Chroniques

Label marocanité : Leçon marockaine

Donc, le film «Marock» est bien sorti dans le Royaume. Il semble même rencontrer «un succès franc et massif» selon un papier de Hamid Berrada. La salle qui l’a programmé à Casablanca, la ville de derb Ghallef, paraît-t-il, ne désemplit pas. C’est dire. Au moment où on parle de crise des salles de cinéma, de la concurrence déloyale de la parabole et du piratage, cet afflux pourrait révéler et s’expliquer par de la curiosité excitée, par un voyeurisme libidineux. Ce serait insuffisant pour justifier les vivats qui, semble-t-il, acclament le film. On évoque des ovations approbatrices. On murmure que les bobines de l’œuvre sont partout réclamées par les salles des autres villes du Royaume.

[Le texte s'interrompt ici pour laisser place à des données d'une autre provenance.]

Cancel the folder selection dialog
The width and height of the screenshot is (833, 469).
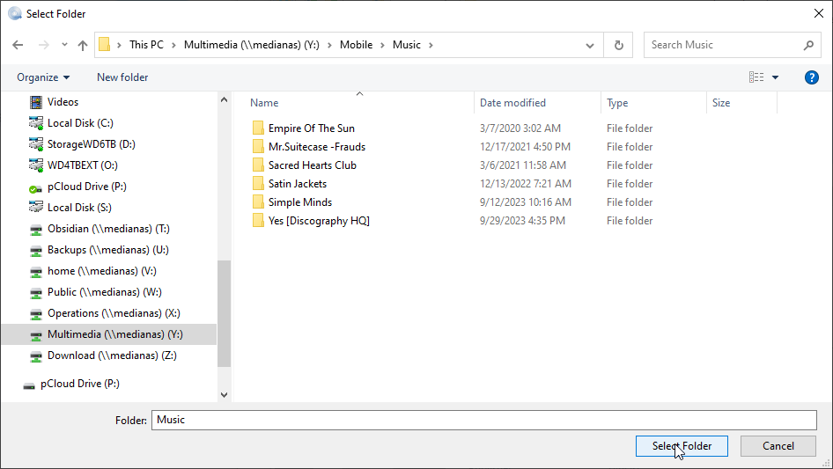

Il faut donc saluer les responsables marocains pour ne pas avoir interdit le film et ainsi permettre à chaque Marocain, qui le souhaite, de se faire sa propre opinion. Il faut applaudir le directeur du Centre cinématographique, Nourreddine Saïl, pour, non seulement, avoir soutenu financièrement cette œuvre, mais aussi pour l’avoir moralement défendue. D’avoir, surtout, veillé à ce que «les ciseaux de la censure soient rangés» dans ce tiroir qu’on souhaite à jamais cadenassé.
J’ai dit de ce que j’avais à dire sur ce film . Il reste que ce qui pousse à le défendre ne tient pas à une quelconque exceptionnelle qualité artistique, mais à son droit d’exister en tant qu’œuvre jeune, sur une thématique jeune. Ce qui pousse à soutenir ce film n’a rien à voir avec son message, somme toute, naïf et même parfois niais. C’est l’opposition ferme qu’on doit dresser face aux maîtres censeurs qui veulent nous dire ce qu’il convient de voir ou de ne pas voir qui est essentielle. Ce qui alimente nos applaudissements n’est nullement la force, la puissance du scénario, mais notre refus absolu de se voir priver d’une liberté, fusse-t-elle bénigne. Nous sommes opposés à tous ces diététiciens de l’esprit qui veulent nous imposer quoi boire et quoi manger. Et ce film n’est qu’un prétexte pour réaffirmer, plus puissamment encore en ce sinistre troisième anniversaire du 16 mai, ce rejet.
Le débat de fond, donc, à retenir, c’est qu’il y a, au Maroc, un flou politique qui, plus que jamais, nécessite la clarté. Ce flou pourrait presque nous faire regretter la pensée binaire d’antan. Celle qui départageait entre la gauche et la droite, entre le progressiste et le réactionnaire. Aujourd’hui, on tente de nous inoculer subrepticement une ligne de partage, entre le bien et le mal. Entre la vertu et le péché.
Ce partage, en réalité trop simplet, se drape dans les toges de la religiosité innocente et de la simplicité populaire. Ce qui le rend d’autant plus pernicieux. Il est porteur de confusions périlleuses. Il entretient un mélange délibéré et dangereux entre la politique et la morale, l’une avec une vision politicienne et démagogique et l’autre avec une conception hygiénique. Il amalgame volontairement public et privé. Il est surtout porté par des zélotes qui veulent réduire notre identité culturelle et religieuse à une posture militante et idéologique. Pour toutes ces raisons, c’est une œuvre civique que de le combattre.